Only an exact repetition of all the entries will be accepted.

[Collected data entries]
"""

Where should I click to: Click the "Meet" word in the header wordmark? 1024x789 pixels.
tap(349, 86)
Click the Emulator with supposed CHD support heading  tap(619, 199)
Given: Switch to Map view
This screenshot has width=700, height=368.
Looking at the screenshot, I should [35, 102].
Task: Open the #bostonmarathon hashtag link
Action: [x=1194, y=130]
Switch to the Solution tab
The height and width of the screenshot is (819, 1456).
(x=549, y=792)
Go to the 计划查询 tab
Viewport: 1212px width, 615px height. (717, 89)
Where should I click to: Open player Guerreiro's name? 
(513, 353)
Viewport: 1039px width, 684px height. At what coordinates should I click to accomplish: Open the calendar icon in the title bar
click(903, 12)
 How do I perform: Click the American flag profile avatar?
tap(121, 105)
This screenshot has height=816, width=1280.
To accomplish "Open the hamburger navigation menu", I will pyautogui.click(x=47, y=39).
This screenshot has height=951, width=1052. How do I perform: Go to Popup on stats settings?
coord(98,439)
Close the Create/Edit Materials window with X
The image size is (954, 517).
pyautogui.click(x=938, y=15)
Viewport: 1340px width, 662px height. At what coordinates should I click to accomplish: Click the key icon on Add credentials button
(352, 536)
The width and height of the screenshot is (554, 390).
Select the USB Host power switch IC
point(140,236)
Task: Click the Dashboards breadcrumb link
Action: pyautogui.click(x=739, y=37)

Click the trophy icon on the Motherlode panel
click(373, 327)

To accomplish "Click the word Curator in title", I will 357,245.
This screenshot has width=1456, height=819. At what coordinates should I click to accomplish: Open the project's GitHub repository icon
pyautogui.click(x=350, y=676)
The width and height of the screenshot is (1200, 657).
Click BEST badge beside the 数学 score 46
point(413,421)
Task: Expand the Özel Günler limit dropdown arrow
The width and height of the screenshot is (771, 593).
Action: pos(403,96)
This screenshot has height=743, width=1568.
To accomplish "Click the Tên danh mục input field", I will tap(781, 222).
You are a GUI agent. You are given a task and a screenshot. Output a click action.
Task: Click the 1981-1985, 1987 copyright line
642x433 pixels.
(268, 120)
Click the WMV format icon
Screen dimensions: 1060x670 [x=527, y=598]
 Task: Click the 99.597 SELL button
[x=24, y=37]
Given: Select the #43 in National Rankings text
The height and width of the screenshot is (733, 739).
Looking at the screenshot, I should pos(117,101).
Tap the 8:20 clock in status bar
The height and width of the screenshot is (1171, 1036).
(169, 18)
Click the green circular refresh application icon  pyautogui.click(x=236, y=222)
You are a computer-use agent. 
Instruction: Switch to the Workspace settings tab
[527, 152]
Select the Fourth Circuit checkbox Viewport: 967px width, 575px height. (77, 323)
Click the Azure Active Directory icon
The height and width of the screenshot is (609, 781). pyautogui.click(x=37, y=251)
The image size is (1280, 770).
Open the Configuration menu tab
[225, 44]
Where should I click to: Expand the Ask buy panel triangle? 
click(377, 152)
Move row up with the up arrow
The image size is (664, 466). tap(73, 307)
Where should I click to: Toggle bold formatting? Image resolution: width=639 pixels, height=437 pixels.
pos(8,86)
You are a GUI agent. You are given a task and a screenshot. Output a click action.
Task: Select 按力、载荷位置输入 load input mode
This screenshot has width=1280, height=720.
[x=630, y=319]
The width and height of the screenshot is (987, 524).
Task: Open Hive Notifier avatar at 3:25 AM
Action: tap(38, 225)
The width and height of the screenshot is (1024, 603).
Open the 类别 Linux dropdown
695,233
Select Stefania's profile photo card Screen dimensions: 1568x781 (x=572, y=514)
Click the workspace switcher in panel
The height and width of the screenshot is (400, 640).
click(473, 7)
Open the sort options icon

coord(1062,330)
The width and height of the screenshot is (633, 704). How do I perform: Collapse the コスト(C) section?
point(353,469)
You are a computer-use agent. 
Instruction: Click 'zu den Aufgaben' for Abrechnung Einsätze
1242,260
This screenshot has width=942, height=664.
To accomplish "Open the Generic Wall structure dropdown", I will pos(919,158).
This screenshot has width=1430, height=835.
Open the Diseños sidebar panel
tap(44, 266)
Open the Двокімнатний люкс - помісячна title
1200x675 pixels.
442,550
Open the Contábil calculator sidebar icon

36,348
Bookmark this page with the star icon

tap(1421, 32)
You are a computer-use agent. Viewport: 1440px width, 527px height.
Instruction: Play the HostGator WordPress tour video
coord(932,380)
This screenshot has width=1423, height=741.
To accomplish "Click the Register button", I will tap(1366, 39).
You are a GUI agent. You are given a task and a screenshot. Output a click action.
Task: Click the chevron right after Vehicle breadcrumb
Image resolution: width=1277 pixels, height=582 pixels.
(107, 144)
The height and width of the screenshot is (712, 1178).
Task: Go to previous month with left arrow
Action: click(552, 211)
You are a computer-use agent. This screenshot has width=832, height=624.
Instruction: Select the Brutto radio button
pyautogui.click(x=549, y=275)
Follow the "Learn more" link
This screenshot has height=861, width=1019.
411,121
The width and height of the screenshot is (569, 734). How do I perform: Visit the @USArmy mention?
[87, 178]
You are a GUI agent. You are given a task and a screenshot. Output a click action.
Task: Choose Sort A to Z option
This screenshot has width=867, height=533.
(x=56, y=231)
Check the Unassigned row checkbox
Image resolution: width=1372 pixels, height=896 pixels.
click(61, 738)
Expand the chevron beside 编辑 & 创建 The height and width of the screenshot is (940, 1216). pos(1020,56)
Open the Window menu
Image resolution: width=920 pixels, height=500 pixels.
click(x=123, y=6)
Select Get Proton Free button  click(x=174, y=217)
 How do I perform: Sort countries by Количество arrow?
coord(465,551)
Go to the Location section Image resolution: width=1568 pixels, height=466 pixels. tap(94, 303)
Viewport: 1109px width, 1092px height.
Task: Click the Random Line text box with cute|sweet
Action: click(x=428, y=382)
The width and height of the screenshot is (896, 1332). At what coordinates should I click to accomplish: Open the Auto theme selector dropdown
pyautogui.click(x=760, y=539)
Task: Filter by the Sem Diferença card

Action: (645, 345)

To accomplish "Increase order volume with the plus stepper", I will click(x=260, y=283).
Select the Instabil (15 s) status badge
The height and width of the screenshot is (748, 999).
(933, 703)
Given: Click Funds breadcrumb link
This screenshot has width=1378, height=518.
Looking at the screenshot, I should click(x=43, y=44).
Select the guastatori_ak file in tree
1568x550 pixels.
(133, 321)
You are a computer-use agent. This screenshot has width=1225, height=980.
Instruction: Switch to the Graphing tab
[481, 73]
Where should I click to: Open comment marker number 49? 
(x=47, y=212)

"""

▶ SOLUTION FOR THIS TASK
Where should I click to: Click the "Meet" word in the header wordmark? 1024x789 pixels.
tap(349, 86)
Click the Emulator with supposed CHD support heading  tap(619, 199)
Given: Switch to Map view
This screenshot has width=700, height=368.
Looking at the screenshot, I should [35, 102].
Task: Open the #bostonmarathon hashtag link
Action: [x=1194, y=130]
Switch to the Solution tab
The height and width of the screenshot is (819, 1456).
(x=549, y=792)
Go to the 计划查询 tab
Viewport: 1212px width, 615px height. (717, 89)
Where should I click to: Open player Guerreiro's name? 
(513, 353)
Viewport: 1039px width, 684px height. At what coordinates should I click to accomplish: Open the calendar icon in the title bar
click(903, 12)
 How do I perform: Click the American flag profile avatar?
tap(121, 105)
This screenshot has height=816, width=1280.
To accomplish "Open the hamburger navigation menu", I will pyautogui.click(x=47, y=39).
This screenshot has height=951, width=1052. How do I perform: Go to Popup on stats settings?
coord(98,439)
Close the Create/Edit Materials window with X
The image size is (954, 517).
pyautogui.click(x=938, y=15)
Viewport: 1340px width, 662px height. At what coordinates should I click to accomplish: Click the key icon on Add credentials button
(352, 536)
The width and height of the screenshot is (554, 390).
Select the USB Host power switch IC
point(140,236)
Task: Click the Dashboards breadcrumb link
Action: pyautogui.click(x=739, y=37)

Click the trophy icon on the Motherlode panel
click(373, 327)

To accomplish "Click the word Curator in title", I will 357,245.
This screenshot has width=1456, height=819. At what coordinates should I click to accomplish: Open the project's GitHub repository icon
pyautogui.click(x=350, y=676)
The width and height of the screenshot is (1200, 657).
Click BEST badge beside the 数学 score 46
point(413,421)
Task: Expand the Özel Günler limit dropdown arrow
The width and height of the screenshot is (771, 593).
Action: pos(403,96)
This screenshot has height=743, width=1568.
To accomplish "Click the Tên danh mục input field", I will tap(781, 222).
You are a GUI agent. You are given a task and a screenshot. Output a click action.
Task: Click the 1981-1985, 1987 copyright line
642x433 pixels.
(268, 120)
Click the WMV format icon
Screen dimensions: 1060x670 [x=527, y=598]
 Task: Click the 99.597 SELL button
[x=24, y=37]
Given: Select the #43 in National Rankings text
The height and width of the screenshot is (733, 739).
Looking at the screenshot, I should pos(117,101).
Tap the 8:20 clock in status bar
The height and width of the screenshot is (1171, 1036).
(169, 18)
Click the green circular refresh application icon  pyautogui.click(x=236, y=222)
You are a computer-use agent. 
Instruction: Switch to the Workspace settings tab
[527, 152]
Select the Fourth Circuit checkbox Viewport: 967px width, 575px height. (77, 323)
Click the Azure Active Directory icon
The height and width of the screenshot is (609, 781). pyautogui.click(x=37, y=251)
The image size is (1280, 770).
Open the Configuration menu tab
[225, 44]
Where should I click to: Expand the Ask buy panel triangle? 
click(377, 152)
Move row up with the up arrow
The image size is (664, 466). tap(73, 307)
Where should I click to: Toggle bold formatting? Image resolution: width=639 pixels, height=437 pixels.
pos(8,86)
You are a GUI agent. You are given a task and a screenshot. Output a click action.
Task: Select 按力、载荷位置输入 load input mode
This screenshot has width=1280, height=720.
[x=630, y=319]
The width and height of the screenshot is (987, 524).
Task: Open Hive Notifier avatar at 3:25 AM
Action: tap(38, 225)
The width and height of the screenshot is (1024, 603).
Open the 类别 Linux dropdown
695,233
Select Stefania's profile photo card Screen dimensions: 1568x781 (x=572, y=514)
Click the workspace switcher in panel
The height and width of the screenshot is (400, 640).
click(473, 7)
Open the sort options icon

coord(1062,330)
The width and height of the screenshot is (633, 704). How do I perform: Collapse the コスト(C) section?
point(353,469)
You are a computer-use agent. 
Instruction: Click 'zu den Aufgaben' for Abrechnung Einsätze
1242,260
This screenshot has width=942, height=664.
To accomplish "Open the Generic Wall structure dropdown", I will pos(919,158).
This screenshot has width=1430, height=835.
Open the Diseños sidebar panel
tap(44, 266)
Open the Двокімнатний люкс - помісячна title
1200x675 pixels.
442,550
Open the Contábil calculator sidebar icon

36,348
Bookmark this page with the star icon

tap(1421, 32)
You are a computer-use agent. Viewport: 1440px width, 527px height.
Instruction: Play the HostGator WordPress tour video
coord(932,380)
This screenshot has width=1423, height=741.
To accomplish "Click the Register button", I will tap(1366, 39).
You are a GUI agent. You are given a task and a screenshot. Output a click action.
Task: Click the chevron right after Vehicle breadcrumb
Image resolution: width=1277 pixels, height=582 pixels.
(107, 144)
The height and width of the screenshot is (712, 1178).
Task: Go to previous month with left arrow
Action: click(552, 211)
You are a computer-use agent. This screenshot has width=832, height=624.
Instruction: Select the Brutto radio button
pyautogui.click(x=549, y=275)
Follow the "Learn more" link
This screenshot has height=861, width=1019.
411,121
The width and height of the screenshot is (569, 734). How do I perform: Visit the @USArmy mention?
[87, 178]
You are a GUI agent. You are given a task and a screenshot. Output a click action.
Task: Choose Sort A to Z option
This screenshot has width=867, height=533.
(x=56, y=231)
Check the Unassigned row checkbox
Image resolution: width=1372 pixels, height=896 pixels.
click(61, 738)
Expand the chevron beside 编辑 & 创建 The height and width of the screenshot is (940, 1216). pos(1020,56)
Open the Window menu
Image resolution: width=920 pixels, height=500 pixels.
click(x=123, y=6)
Select Get Proton Free button  click(x=174, y=217)
 How do I perform: Sort countries by Количество arrow?
coord(465,551)
Go to the Location section Image resolution: width=1568 pixels, height=466 pixels. tap(94, 303)
Viewport: 1109px width, 1092px height.
Task: Click the Random Line text box with cute|sweet
Action: click(x=428, y=382)
The width and height of the screenshot is (896, 1332). At what coordinates should I click to accomplish: Open the Auto theme selector dropdown
pyautogui.click(x=760, y=539)
Task: Filter by the Sem Diferença card

Action: (645, 345)

To accomplish "Increase order volume with the plus stepper", I will click(x=260, y=283).
Select the Instabil (15 s) status badge
The height and width of the screenshot is (748, 999).
(933, 703)
Given: Click Funds breadcrumb link
This screenshot has width=1378, height=518.
Looking at the screenshot, I should click(x=43, y=44).
Select the guastatori_ak file in tree
1568x550 pixels.
(133, 321)
You are a computer-use agent. This screenshot has width=1225, height=980.
Instruction: Switch to the Graphing tab
[481, 73]
Where should I click to: Open comment marker number 49? 
(x=47, y=212)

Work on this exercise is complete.